Peter Smagorinsky wrote:

One more observation--again without the benefit of actually having read
Chapter 4--Honorine cites Jim's use of reciprocal teaching as an
illustration of exemplary practice. Jim may already have covered my
comments in MaA, but one thing we find in our research is that a practice
(e.g., reciprocal teaching) is but a tool that gets understood and
implemented in idiosyncratic ways. And so reciprocal teaching (or
cooperative learning, or portfolio assessment, etc.) has some ideal form,
yet may experience refraction during particular appropriations and get
enacted in ways that don't resemble the practice envisioned by its
originator. To give an example from something I wrote a few years ago: a
student teacher claimed to be engaging her students in cooperative learning
because she had told them to work in groups and to share their work. For
the assignment, however, she provided students with a three-page summary of
a story with blanks provided for students to fill in missing information.

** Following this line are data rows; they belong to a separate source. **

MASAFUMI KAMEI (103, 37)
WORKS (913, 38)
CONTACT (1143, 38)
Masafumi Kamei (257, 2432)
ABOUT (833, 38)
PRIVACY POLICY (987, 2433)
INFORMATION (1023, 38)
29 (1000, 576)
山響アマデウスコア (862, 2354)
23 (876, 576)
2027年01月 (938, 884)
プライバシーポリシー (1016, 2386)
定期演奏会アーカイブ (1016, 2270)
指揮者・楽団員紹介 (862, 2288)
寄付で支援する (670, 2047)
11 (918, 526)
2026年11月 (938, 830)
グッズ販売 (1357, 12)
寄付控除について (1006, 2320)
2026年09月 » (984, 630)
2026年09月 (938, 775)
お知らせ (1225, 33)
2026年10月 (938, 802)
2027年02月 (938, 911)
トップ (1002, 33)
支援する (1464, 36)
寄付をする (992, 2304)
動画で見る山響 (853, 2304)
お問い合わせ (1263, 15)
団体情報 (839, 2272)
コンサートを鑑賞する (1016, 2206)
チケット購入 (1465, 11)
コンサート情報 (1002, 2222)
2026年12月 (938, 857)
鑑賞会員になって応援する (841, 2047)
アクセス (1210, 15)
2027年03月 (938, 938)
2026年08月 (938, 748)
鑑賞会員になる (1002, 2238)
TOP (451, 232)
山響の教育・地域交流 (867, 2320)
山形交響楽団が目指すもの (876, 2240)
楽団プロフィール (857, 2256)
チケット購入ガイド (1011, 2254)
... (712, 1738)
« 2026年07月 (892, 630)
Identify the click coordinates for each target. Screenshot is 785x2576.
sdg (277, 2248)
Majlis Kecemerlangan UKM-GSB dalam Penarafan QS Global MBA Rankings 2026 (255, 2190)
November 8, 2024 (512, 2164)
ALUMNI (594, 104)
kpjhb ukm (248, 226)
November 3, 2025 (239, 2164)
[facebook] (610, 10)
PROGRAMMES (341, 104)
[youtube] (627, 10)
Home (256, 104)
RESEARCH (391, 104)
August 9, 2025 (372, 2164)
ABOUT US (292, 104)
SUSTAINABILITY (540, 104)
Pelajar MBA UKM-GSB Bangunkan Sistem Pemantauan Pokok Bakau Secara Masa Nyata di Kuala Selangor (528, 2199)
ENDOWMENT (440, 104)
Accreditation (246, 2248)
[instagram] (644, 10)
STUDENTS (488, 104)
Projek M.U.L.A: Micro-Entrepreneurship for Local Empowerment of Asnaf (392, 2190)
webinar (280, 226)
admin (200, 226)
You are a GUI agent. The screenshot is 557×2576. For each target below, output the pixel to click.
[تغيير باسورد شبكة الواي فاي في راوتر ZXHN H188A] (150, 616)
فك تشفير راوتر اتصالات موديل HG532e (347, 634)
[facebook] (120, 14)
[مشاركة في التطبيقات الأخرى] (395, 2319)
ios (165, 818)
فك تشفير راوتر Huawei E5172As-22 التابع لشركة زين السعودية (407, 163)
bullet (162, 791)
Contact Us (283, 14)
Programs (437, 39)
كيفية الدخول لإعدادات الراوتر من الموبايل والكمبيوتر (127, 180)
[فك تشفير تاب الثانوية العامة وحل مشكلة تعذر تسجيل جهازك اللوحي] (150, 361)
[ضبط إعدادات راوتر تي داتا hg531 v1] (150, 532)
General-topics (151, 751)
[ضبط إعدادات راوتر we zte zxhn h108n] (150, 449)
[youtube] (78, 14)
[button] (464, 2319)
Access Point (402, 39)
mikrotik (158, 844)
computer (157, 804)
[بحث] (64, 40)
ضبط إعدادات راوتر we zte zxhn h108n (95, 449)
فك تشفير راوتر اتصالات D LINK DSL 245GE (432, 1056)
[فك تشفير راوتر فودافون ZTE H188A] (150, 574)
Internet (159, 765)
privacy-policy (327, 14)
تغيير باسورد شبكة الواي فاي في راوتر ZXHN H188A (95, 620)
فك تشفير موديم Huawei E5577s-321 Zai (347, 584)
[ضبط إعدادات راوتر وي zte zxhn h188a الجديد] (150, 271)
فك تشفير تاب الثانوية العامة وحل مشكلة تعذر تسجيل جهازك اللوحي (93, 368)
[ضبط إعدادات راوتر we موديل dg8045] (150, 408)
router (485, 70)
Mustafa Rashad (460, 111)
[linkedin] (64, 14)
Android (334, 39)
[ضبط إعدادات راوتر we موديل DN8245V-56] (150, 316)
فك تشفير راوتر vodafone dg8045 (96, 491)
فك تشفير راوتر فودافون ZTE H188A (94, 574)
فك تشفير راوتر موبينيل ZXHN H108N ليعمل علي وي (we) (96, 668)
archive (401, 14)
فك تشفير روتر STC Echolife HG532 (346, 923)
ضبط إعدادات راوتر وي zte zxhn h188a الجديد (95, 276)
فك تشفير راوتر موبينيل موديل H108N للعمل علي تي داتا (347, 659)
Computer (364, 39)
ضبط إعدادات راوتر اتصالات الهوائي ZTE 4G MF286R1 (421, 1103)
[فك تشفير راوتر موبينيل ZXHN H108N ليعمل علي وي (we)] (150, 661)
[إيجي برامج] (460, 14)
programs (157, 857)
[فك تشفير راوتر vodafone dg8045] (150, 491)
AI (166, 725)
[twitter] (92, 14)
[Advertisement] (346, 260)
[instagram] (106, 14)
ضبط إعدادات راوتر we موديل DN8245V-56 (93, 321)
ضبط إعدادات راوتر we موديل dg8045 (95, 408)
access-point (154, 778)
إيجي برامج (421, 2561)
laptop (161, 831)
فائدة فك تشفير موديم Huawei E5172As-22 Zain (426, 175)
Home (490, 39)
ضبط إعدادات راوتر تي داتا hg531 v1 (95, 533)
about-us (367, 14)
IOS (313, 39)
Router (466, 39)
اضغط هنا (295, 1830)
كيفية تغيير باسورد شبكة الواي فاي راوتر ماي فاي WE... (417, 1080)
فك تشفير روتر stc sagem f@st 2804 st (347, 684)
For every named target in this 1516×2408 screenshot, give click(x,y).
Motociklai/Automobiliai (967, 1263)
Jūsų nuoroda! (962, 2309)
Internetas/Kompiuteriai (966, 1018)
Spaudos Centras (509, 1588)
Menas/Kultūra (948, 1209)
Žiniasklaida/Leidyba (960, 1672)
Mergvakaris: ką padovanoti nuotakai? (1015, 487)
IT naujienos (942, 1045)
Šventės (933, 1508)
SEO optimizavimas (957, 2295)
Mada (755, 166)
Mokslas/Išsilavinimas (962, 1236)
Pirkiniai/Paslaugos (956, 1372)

Students were placed in groups of three and told that each student should
do one page independently and when finished, they should read the three
pages consecutively for a whole understanding of the story. The teacher
thus grasped some features of the tool of cooperative learning yet did not
understand the overall concept of cooperative learning's emphasis on
interdependence. And so I think that any instructional practice that's
offered as an exemplar needs to be qualified by the observation that
particular instantiations of its use might vary from its ideal form.